Auf Plakaten forderten sie "Freiheit!" und "Wir wollen raus!". Westdeutsche Journalisten, die aufgrund der Leipziger Messe anwesend waren, wurden Zeugen, wie die Stasi die Transparente herunterriss.

Warum montags?

Von nun an fanden jeden Montag Demonstrationen statt. Warum montags nach 17 Uhr? Wer arbeitete, konnte an der Demonstration teilnehmen, ohne der Arbeit fernbleiben zu müssen. Die Läden hatten noch offen, sodass man sich in der Innenstadt aufhalten konnte, ohne sofort aufzufallen.

Filmmaterial westdeutscher Sender konnte rechtzeitig in den Westen geschmuggelt werden, um dort in den Hauptnachrichten gezeigt zu werden. Und schließlich fanden Parteiversammlungen der SED immer montags statt, sodass Parteimitglieder sich dort aufhielten.

Leipzig

Gefordert wurden eine Änderung der politischen Verhältnisse, eine demokratische Neuordnung und das Ende der SED-Herrschaft. Am 11. September wurden 89 Demonstranten festgenommen. Am 25. September demonstrierten etwa 8.000 Menschen, am 2. Oktober waren es 20.000. Die Sicherheitskräfte versuchten gewaltsam, die Demonstrationen zu verhindern.

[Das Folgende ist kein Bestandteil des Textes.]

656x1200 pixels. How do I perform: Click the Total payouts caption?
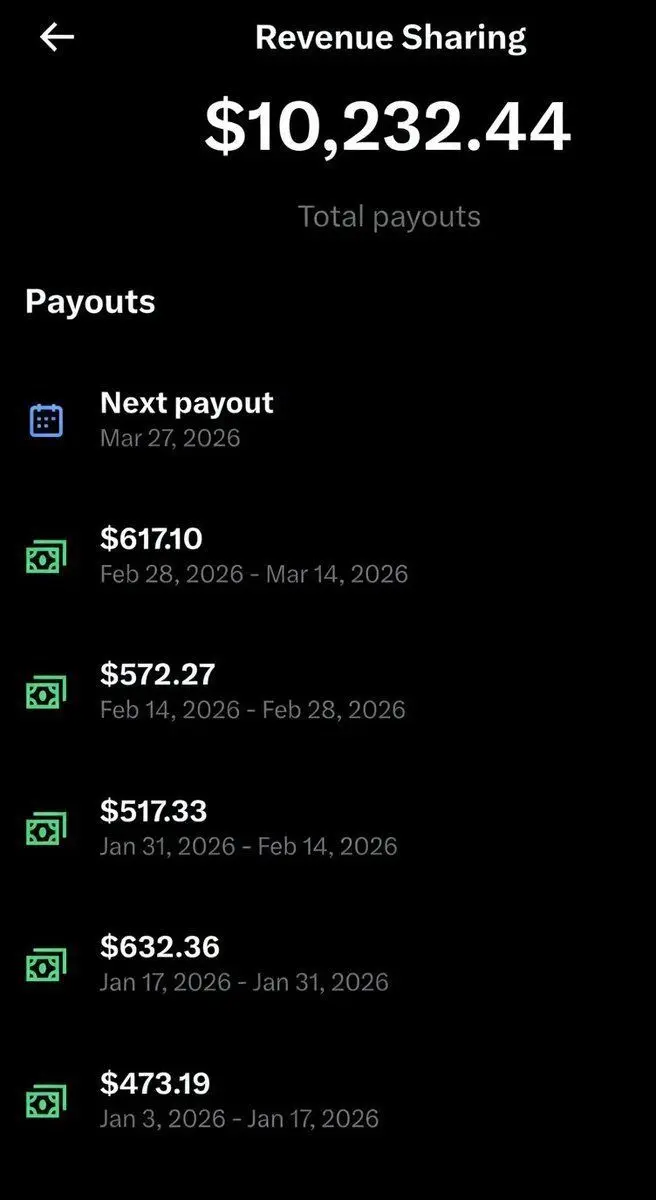(x=389, y=217)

Als am 9. Oktober schon über 70.000 Menschen demonstrierten, hielten sich die Sicherheitskräfte angesichts der Massen nun zurück. Dies war ein Wendepunkt. Erstmals ertönte hier der Ruf "Wir sind das Volk". Er wurde zum Motto und von den Menschenmassen im Sprechchor immer wieder laut gerufen. Gefordert wurde aber auch "Keine Gewalt!"  Am 16. Oktober zogen mehr als 120.000 Menschen durch Leipzig, am 23. und 30. Oktober mehr als 300.000 und am 6. November sogar 500.000 Menschen.

Andere Städte

Doch nicht nur in Leipzig, auch in anderen Städten der DDR kam es zu Demonstrationen. Manche fanden ebenfalls montags statt, manche auch an anderen Wochentagen. Überall wurde eine neue demokratische Ordnung gefordert.

So kam es am 4. Oktober 1989 in Dresden zu einer Demonstration am Hauptbahnhof, als die Züge mit den Botschaftsflüchtlingen hier hielten. Eine weitere Demonstration fand am 8. Oktober statt. 1300 Menschen wurden festgenommen.
Mehrere Großdemonstrationen fanden auch in Plauen statt, so am 7. und am 28. Oktober 1989.

Fortführung bis 1990

Mit der Öffnung der Grenze am 9. November 1989 waren die Montagsdemonstrationen nicht beendet. Sie wurden noch bis zum März 1990 fortgesetzt, als die ersten freien Volkskammerwahlen stattfanden.